** STATED TASK A **
Copy out the part of the records that opens with the line containing "At what coordinates should I click to accomplish: Collapse" and closes with the line containing "(x=389, y=410)", keeping both of those lines and changing nothing.

Casper lowers IPO price range, implying valuation of just over $500M - hhs
https://www.marketwatch.com/story/guid/36DEAAA3-5462-48EB-8C4A-3083DAFCF49D
======
BoorishBears
Let me get this straight... Casper starts (or at least, helps start) the bed-
in-a-box revolution, and private investors get in early.

The moat they had was people don't buy a bed sight unseen off the internet.

They literally burn piles of money to normalize the act (100 day return
policy, 0 questions asked, insane marketing spend...)

They succeed in normalizing it...

But the fact is that any bozo can call a manufacturer and get literally the
same product out to your door for the same costs as them. They didn't have any
exclusive manufacturing process, as the boom of bed-in-a-box raged on,
_everyone_ benefited from economy of scale as this has taken off, not just
them.

There's no need for a cheap imitation, because what they sell is already the
cheap option.

** STATED TASK B **
In the thread about Casper's IPO, what return policy is Casper said to have offered?

** DATA FOR THE TASK **
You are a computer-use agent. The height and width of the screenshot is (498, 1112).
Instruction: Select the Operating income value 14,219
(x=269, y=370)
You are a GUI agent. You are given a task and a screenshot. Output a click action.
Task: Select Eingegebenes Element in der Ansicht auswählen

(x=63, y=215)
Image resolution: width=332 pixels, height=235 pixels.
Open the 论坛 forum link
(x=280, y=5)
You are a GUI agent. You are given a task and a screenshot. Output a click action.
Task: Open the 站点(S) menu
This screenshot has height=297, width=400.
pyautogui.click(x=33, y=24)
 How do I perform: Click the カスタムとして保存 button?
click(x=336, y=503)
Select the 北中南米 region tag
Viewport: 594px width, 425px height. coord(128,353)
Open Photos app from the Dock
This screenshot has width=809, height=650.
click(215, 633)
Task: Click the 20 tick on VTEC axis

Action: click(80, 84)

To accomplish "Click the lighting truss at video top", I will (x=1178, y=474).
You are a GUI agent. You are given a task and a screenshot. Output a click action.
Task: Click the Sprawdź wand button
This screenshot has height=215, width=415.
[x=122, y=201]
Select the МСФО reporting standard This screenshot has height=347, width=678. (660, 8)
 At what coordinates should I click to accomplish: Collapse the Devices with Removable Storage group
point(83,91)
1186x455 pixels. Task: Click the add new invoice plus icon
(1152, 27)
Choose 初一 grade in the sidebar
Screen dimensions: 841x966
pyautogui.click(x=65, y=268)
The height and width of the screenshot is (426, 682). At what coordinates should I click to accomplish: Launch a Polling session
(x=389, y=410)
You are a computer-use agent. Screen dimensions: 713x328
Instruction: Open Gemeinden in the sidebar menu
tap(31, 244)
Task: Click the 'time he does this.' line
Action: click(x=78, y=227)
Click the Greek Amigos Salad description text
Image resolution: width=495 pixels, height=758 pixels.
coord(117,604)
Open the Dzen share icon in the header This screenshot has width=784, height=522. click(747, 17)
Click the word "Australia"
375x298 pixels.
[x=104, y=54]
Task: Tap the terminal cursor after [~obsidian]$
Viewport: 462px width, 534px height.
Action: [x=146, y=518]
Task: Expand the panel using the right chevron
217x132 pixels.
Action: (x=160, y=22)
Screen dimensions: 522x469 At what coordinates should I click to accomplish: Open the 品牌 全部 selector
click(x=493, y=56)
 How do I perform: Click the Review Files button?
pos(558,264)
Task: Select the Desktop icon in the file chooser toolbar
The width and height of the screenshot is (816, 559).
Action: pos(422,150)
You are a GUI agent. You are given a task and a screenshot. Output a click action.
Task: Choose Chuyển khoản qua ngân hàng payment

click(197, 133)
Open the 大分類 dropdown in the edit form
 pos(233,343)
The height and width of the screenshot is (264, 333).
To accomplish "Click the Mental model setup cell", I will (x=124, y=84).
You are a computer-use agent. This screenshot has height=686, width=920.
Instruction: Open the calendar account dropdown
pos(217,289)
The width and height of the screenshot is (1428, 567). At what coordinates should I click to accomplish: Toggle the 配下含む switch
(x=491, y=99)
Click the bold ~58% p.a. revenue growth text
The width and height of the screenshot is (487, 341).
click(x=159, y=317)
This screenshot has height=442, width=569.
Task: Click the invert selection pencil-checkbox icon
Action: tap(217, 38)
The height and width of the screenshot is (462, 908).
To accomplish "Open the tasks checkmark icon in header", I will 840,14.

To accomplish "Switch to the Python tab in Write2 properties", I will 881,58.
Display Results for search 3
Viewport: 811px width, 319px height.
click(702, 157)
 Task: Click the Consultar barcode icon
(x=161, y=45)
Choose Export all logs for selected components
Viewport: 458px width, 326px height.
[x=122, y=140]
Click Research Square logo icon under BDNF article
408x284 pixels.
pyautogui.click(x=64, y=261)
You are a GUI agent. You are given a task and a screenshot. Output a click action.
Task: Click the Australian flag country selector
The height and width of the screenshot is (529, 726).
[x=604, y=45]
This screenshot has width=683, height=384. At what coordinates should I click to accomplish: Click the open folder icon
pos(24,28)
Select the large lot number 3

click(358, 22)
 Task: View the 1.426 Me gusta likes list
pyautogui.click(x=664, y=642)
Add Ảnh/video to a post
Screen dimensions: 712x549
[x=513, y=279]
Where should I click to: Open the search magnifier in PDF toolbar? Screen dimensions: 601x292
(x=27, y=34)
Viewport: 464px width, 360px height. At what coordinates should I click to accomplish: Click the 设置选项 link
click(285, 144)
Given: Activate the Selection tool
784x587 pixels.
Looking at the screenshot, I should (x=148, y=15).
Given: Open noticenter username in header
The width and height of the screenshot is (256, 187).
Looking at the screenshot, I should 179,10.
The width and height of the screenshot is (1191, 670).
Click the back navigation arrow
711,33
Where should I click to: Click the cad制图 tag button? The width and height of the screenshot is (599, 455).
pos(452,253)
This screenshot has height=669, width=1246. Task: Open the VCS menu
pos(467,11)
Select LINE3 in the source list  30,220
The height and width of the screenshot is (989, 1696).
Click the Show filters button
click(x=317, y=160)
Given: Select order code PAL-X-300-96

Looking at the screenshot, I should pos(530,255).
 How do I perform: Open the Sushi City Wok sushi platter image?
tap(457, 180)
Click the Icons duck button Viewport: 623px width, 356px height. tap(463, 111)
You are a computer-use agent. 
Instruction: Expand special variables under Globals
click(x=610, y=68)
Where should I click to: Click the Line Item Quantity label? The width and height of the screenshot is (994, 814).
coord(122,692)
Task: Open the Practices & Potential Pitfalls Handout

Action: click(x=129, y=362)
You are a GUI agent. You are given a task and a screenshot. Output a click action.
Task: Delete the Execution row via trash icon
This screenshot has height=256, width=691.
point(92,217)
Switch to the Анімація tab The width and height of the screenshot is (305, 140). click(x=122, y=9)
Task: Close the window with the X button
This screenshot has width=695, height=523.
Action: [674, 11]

** ANSWER A **
 At what coordinates should I click to accomplish: Collapse the Devices with Removable Storage group
point(83,91)
1186x455 pixels. Task: Click the add new invoice plus icon
(1152, 27)
Choose 初一 grade in the sidebar
Screen dimensions: 841x966
pyautogui.click(x=65, y=268)
The height and width of the screenshot is (426, 682). At what coordinates should I click to accomplish: Launch a Polling session
(x=389, y=410)

** ANSWER B **
A 100-day return policy with no questions asked.